A Dozen Lessons for Entrepreneurs

A Brief Book Review of A Dozen Lessons for Entrepreneurs by Tren Griffin

I have often enjoyed the writing of Tren Griffin. He authored a book called Charlie Munger: The Complete Investor that I liked so much I read it twice in a few months. And his blog, 25iq.com, is a treasure of insightful posts on many aspects of business; his articles on customer acquisition costs are particularly strong, and I’ve shared them with friends and business contacts repeatedly. So I‘m always excited to pick up any writing he puts out. But something felt off in this book. Perhaps it was the format and structure, or perhaps it was the subjects. Griffin has clearly studied Charlie Munger, Warren Buffett, and Howard Marks deeply. And his experiences working beside Bill Gates and Craig McCaw have sharpened his mind in ways I’d love to see him share even more. While his knowledge of these titans of business was incredibly enlightening and charming in the pages of his book on Munger, it felt repetitive and trite here—though I’m not sure it’s Griffin’s fault.

In each chapter, we are introduced to a particular start up coach or venture capitalist; after a few sentences about where they went to school or worked, we learn they either invested in household name-brand companies such as Twitter, Uber, AirBnB, Google, or in tech companies I’ve definitely never heard of (and I would doubt you have either), but we are to assume were smashing successes; we are then shown 12 out of context quotes from each which Griffin tries to add some depth to or to contextualize by comparing to ideas espoused by Munger, Buffett, Marks, et al. I don’t doubt that their ideas relate. Indeed, the term “value investor” is a misnomer; all “investors” hunt for “value”, even if the self-imposed rules of their hunt differ.

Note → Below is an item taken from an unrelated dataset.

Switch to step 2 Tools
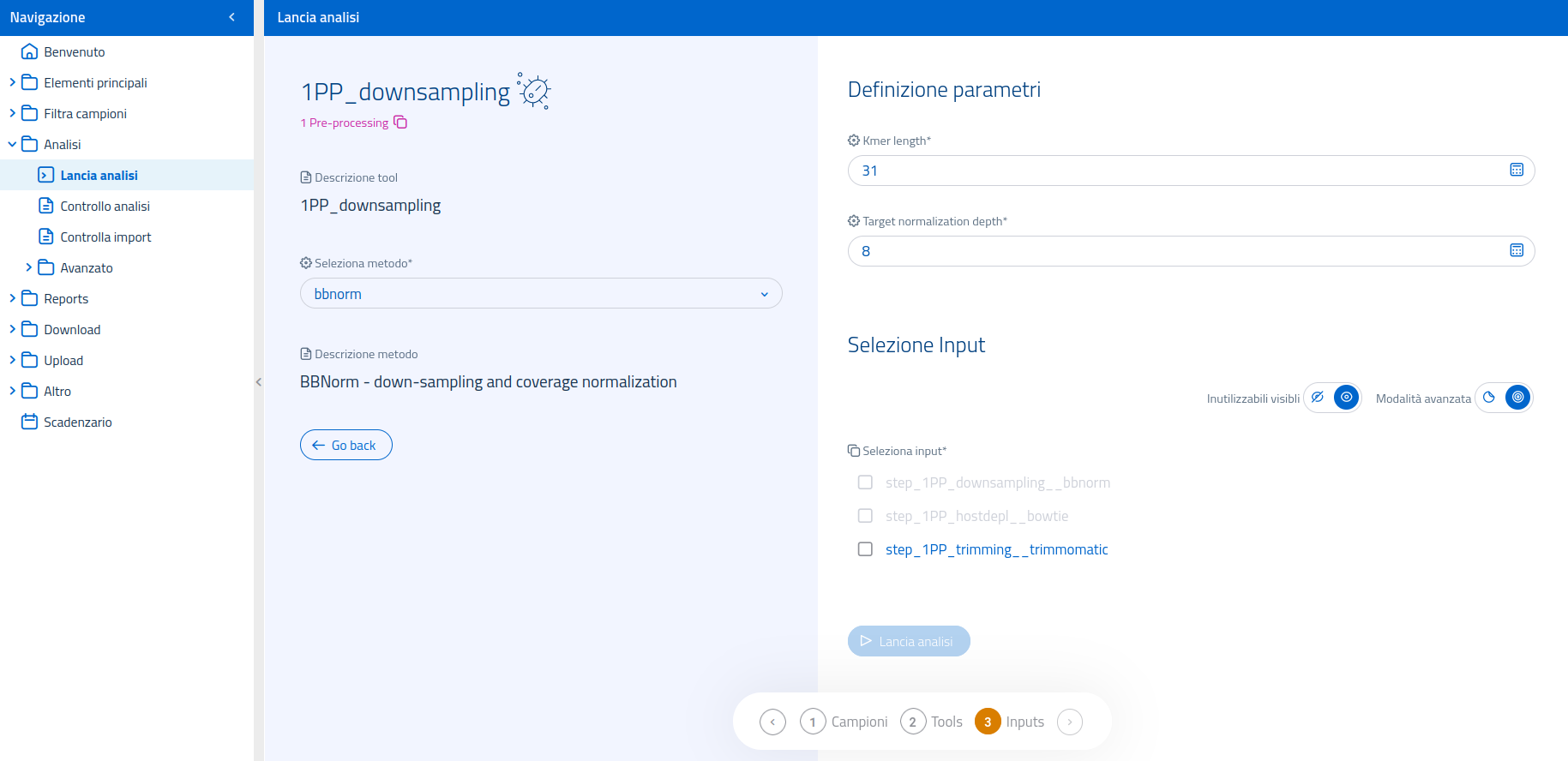 click(x=931, y=722)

The problem is that while Munger, Buffett, Marks, et al. are well-known billionaires with public records of their successes, failures, unique stories, and backgrounds, and lovable foibles, the venture capitalists in this book largely blend into a grey, undifferentiated mass. Despite what seem to be Griffin’s efforts to have a diverse array of subjects, they are largely all of the same demographic. (Yes, that one.) Some come across as especially interesting, but they are the exception that proves the rule. Okay, okay, okay; you went to Stanford undergrad and Harvard Business School and know better than to have too large a venture fund if you want to get 3x over ten years for your limited partners, given the few venture-grade companies you are likely to meet that will have exits large enough to keep your lights on. But what are your returns? What were your worst investments, and why? What did you do to help any of those name-brand companies mentioned in your bio succeed?

We learn some useful things, as will happen in any Griffin work because Griffin is a strong teacher: We learn that missionary entrepreneurs persist longer and build better businesses than mercenary entrepreneurs; we learn that the value of a venture capitalist isn’t the check he or she writes but his or her network and the help provided to entrepreneurs around knotty questions related to fundraising, pricing, distribution, and recruitment; we learn that the only sin in business is running out of cash; we learn that great products lead to great brands, not the other way around; we learn that magnitude of success in investing is more important than frequency of success; we learn that venture capital is more cyclical and more of a crapshoot than most outside the industry realize; we learn it is better to be a learn-it-all than a know-it-all; we learn that “growth-hacking” is possibly a bullshit term for “sales and marketing”; we learn that being a visionary is easier than being an operator; we learn that there is no way to learn how to invest or run a company other than to invest or run a company; and we learn that were it not for power law outcomes, convexity, lock-ups, and strong contractual law and public markets, venture capital wouldn’t impress.

Not a bad book but not Griffin’s best either. Again, Griffin is a great teacher; but often I think the best teachers work hard to show their students that primary sources are usually more valuable than secondary sources. To this end, the book might have been improved were it structured like Jack D. Schwager’s great series of books on investing where he essentially prints the interview transcript with his subjects and works to show how their styles of investing differ from each other. Or perhaps that wouldn’t have helped because the subjects here just aren’t that differentiated.